**Exercise aim:**
How many lines below hold the string "item"? Report that number alone.

-=-=-=-=-

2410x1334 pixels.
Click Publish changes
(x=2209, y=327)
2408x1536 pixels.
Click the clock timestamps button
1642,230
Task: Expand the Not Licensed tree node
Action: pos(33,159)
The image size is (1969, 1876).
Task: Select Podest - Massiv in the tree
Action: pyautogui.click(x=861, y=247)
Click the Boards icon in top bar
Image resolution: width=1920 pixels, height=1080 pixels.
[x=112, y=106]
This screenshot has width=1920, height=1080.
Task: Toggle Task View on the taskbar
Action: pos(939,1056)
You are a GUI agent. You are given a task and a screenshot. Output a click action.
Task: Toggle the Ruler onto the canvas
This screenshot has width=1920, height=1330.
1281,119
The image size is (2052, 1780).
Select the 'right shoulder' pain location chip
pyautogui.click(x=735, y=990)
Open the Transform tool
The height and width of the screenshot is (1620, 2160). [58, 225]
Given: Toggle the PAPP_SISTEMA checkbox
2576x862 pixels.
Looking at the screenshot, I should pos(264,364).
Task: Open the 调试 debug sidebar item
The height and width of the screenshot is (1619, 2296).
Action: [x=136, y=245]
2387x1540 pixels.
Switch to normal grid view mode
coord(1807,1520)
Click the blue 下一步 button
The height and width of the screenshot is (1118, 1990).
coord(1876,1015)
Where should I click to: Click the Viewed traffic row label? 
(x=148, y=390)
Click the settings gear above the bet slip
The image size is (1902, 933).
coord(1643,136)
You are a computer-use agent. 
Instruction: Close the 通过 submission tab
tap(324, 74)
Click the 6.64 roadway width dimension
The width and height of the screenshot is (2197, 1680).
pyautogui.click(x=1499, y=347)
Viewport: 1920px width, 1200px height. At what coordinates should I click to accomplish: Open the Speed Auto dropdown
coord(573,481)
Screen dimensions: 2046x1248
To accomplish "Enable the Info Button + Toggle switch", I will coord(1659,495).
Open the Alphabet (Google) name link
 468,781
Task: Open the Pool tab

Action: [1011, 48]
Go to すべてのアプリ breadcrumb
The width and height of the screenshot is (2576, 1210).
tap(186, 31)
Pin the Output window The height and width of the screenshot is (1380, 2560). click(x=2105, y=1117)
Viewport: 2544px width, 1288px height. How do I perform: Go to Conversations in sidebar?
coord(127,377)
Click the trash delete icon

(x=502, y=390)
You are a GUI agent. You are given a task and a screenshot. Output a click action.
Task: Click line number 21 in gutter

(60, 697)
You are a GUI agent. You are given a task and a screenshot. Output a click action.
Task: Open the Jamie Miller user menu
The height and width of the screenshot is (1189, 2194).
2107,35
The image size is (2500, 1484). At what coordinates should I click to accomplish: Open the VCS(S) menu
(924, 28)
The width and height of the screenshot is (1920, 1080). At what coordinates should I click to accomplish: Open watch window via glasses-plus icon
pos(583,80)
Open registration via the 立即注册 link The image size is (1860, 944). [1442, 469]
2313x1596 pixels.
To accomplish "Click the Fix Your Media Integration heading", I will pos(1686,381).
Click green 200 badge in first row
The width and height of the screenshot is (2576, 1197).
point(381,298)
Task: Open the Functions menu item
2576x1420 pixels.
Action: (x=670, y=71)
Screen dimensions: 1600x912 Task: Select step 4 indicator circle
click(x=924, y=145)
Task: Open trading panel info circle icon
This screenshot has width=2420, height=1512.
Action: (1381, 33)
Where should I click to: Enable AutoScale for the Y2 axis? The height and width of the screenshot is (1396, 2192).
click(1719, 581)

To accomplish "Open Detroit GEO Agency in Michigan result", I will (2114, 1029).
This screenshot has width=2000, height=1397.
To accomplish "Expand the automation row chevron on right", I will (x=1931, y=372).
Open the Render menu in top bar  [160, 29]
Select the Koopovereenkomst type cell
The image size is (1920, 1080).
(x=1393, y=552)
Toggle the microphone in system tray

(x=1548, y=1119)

-=-=-=-=-

**Expected answer:**
2